Summary: introspection results in a node locked , and stuck in manageable state
Product: Red Hat OpenStack Reporter: Jeremy <jmelvin>
Component: openstack-ironicAssignee: RHOS Maint <rhos-maint>
Status: CLOSED NOTABUG QA Contact: mlammon
Severity: medium Docs Contact:
Priority: medium    
Version: 12.0 (Pike)CC: bfournie, dtantsur, jmelvin, mburns, srevivo
Target Milestone: ---Keywords: Unconfirmed
Target Release: ---   
Hardware: Unspecified   
OS: Unspecified   
Whiteboard:
Fixed In Version: Doc Type: If docs needed, set a value
Doc Text:
Story Points: ---
Clone Of: Environment:
Last Closed: 2018-06-27 18:45:17 UTC Type: Bug
Regression: --- Mount Type: ---
Documentation: --- CRM:
Verified Versions: Category: ---
oVirt Team: --- RHEL 7.3 requirements from Atomic Host:
Cloudforms Team: --- Target Upstream Version:
Embargoed:

Comment 3 Bob Fournier 2018-05-29 15:21:30 UTC
As per the comments in the case, yes it looks like introspection was successful and the node was powered off:

ironic-inspector.log:2018-05-22 12:43:29.602 24744 DEBUG ironic_inspector.process [-] Forcing power off of node 885792b1-2875-4f5a-a378-af98ab9ed377 _finish /usr/lib/python2.7/site-packages/ironic_inspector/process.py:288
ironic-inspector.log:2018-05-22 12:43:29.691 24744 INFO ironic_inspector.process [-] [node: 885792b1-2875-4f5a-a378-af98ab9ed377 MAC 24:6e:96:4a:d8:c8 BMC 172.16.232.45] Node powered-off
ironic-inspector.log:2018-05-22 12:43:29.691 24744 DEBUG ironic_inspector.node_cache [-] [node: 885792b1-2875-4f5a-a378-af98ab9ed377] Successfully released lock release_lock /usr/lib/python2.7/site-packages/ironic_inspector/node_cache.py:135
ironic-inspector.log:2018-05-22 12:43:29.691 24744 DEBUG ironic_inspector.node_cache [-] [node: 885792b1-2875-4f5a-a378-af98ab9ed377] Committing fields: {'finished_at': datetime.datetime(2018, 5, 22, 16, 43, 29, 691715), 'error': None} _commit /usr/lib/python2.7/site-packages/ironic_inspector/node_cache.py:167
ironic-inspector.log:2018-05-22 12:43:29.703 24744 INFO ironic_inspector.process [-] [node: 885792b1-2875-4f5a-a378-af98ab9ed377 MAC 24:6e:96:4a:d8:c8 BMC 172.16.232.45] Introspection finished successfully


Ironic conductor grabs the lock for the node here and releases it at 12:44:27...

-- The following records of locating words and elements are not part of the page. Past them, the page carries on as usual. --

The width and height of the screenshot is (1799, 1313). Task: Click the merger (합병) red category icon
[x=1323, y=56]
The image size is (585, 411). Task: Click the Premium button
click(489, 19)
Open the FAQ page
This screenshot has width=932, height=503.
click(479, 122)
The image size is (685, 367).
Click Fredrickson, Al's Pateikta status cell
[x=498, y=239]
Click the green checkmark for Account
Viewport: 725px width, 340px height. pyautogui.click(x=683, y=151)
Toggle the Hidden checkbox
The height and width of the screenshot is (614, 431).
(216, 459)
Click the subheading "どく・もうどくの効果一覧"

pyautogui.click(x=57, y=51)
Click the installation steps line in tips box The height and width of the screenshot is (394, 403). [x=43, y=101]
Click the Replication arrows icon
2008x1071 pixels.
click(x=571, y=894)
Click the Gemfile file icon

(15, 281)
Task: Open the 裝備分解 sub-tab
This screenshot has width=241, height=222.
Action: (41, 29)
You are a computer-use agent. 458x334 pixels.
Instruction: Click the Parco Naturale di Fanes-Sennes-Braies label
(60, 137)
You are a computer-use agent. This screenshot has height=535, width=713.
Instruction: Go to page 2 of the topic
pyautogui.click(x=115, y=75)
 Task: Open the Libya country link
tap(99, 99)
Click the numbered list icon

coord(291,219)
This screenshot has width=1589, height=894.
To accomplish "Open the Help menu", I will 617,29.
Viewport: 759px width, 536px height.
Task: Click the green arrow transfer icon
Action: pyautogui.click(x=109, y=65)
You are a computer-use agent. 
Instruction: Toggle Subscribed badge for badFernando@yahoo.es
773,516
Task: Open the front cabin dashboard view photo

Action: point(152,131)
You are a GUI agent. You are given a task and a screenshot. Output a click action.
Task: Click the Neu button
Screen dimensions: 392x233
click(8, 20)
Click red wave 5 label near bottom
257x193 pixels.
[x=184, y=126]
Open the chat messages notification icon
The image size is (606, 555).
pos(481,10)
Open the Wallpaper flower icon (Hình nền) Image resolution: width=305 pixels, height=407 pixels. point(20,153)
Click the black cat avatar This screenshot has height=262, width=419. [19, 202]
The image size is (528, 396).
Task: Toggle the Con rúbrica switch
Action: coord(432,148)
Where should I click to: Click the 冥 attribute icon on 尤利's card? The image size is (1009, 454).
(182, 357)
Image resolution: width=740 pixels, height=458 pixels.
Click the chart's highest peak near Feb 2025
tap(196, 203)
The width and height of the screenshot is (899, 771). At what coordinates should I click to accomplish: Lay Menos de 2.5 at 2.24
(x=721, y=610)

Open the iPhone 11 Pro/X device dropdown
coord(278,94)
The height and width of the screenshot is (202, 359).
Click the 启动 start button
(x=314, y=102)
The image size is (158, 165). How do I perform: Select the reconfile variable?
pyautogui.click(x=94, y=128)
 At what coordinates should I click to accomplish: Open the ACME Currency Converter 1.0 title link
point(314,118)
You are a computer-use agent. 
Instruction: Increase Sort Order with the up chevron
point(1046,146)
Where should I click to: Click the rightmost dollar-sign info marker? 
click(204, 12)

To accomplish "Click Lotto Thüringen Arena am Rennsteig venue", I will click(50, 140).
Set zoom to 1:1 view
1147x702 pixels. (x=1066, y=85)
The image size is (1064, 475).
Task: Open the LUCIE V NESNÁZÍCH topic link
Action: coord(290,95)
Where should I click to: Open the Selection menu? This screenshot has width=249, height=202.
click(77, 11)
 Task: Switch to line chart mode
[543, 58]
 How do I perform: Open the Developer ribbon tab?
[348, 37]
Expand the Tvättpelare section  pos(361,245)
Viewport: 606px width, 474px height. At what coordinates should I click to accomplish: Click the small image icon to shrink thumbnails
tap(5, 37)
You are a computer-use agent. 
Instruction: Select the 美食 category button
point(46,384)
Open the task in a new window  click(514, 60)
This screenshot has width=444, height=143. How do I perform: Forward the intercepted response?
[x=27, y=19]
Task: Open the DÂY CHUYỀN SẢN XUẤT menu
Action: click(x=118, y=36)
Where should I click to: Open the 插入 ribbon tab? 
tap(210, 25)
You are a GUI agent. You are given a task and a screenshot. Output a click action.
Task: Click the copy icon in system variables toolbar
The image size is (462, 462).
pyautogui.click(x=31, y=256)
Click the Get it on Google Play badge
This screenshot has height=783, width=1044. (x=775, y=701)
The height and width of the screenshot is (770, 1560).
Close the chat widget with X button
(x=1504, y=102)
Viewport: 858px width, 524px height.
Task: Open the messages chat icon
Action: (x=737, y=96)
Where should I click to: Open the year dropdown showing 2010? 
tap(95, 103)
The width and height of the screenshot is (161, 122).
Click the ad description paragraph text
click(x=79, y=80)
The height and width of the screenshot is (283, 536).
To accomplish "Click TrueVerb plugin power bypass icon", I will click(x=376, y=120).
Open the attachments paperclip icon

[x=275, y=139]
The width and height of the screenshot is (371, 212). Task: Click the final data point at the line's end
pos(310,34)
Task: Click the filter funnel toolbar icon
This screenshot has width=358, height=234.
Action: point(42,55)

ironic-conductor.log:2018-05-22 12:44:00.594 21575 DEBUG ironic.conductor.task_manager [req-b9690023-77a0-42b8-b9c9-d683694ccf11 5cd08fbf7ade4cfdbcb019e4414d7d66 218074fe49d24a52aab59a10d6b5f395 - default default] Attempting to get exclusive lock on node 885792b1-2875-4f5a-a378-af98ab9ed377 (for provision action provide) __init__ /usr/lib/python2.7/site-packages/ironic/conductor/task_manager.py:225
ironic-conductor.log:2018-05-22 12:44:27.677 21575 DEBUG ironic.conductor.task_manager [req-483613c3-ae65-424f-8db8-079aefe65352 - - - - -] Successfully released shared lock for power state sync on node 885792b1-2875-4f5a-a378-af98ab9ed377 (lock was held 657.01 sec) release_resources /usr/lib/python2.7/site-packages/ironic/conductor/task_manager.py:352
ironic-conductor.log:2018-05-22 12:44:45.196 21575 DEBUG ironic.conductor.task_manager [req-cf4c09ba-7256-493a-9470-7e74dbe72d70 b701f5b232bf4397aba41b707e214137 2babf577ff6a4fd9931292494377932d - default default] Successfully released exclusive lock for changing node power state on node 885792b1-2875-4f5a-a378-af98ab9ed377 (lock was held 75.55 sec) release_resources /usr/lib/python2.7/site-packages/ironic/conductor/task_manager.py:352


Following the successful introspection, mistral attempts to move node to provision state, but the node is locked by ironic when it attempts to grab it at 12:44:02, while it is still locked by ironic...
It looks like there is no retry mechanism for a locked node

engine.log:2018-05-22 12:44:02.709 25028 INFO workflow_trace [req-5a24be00-9549-4c58-96ab-fbea3ae9623a 5cd08fbf7ade4cfdbcb019e4414d7d66 218074fe49d24a52aab59a10d6b5f395 - default default] Task 'set_provision_state' (584e5259-823d-46e7-9191-ed6d15a47a2c) [RUNNING -> ERROR, msg=Failed to run action [action_ex_id=a2dbe6f8-dba4-409d-bf05-3fba4168fd2c, action_cls='<class 'mistral.actions.action_factory.IronicAction'>', attributes='{u'client_method_name': u'node.set_provision_state'}', params='{u'state': u'provide', u'node_uuid': u'885792b1-2875-4f5a-a378-af98ab9ed377'}']
engine.log: IronicAction.node.set_provision_state failed: Node 885792b1-2875-4f5a-a378-af98ab9ed377 is locked by host ucdr-a-001.ussc1.owfms.net, please retry after the current operation is completed. (HTTP 409)] (execution_id=979db328-2f04-40ca-b676-1083eda019c7)
engine.log:  set_provision_state [task_ex_id=584e5259-823d-46e7-9191-ed6d15a47a2c] -> Failed to run action [action_ex_id=a2dbe6f8-dba4-409d-bf05-3fba4168fd2c, action_cls='<class 'mistral.actions.action_factory.IronicAction'>', attributes='{u'client_method_name': u'node.set_provision_state'}', params='{u'state': u'provide', u'node_uuid': u'885792b1-2875-4f5a-a378-af98ab9ed377'}']
engine.log: IronicAction.node.set_provision_state failed: Node 885792b1-2875-4f5a-a378-af98ab9ed377 is locked by host ucdr-a-001.ussc1.owfms.net, please retry after the current operation is completed. (HTTP 409)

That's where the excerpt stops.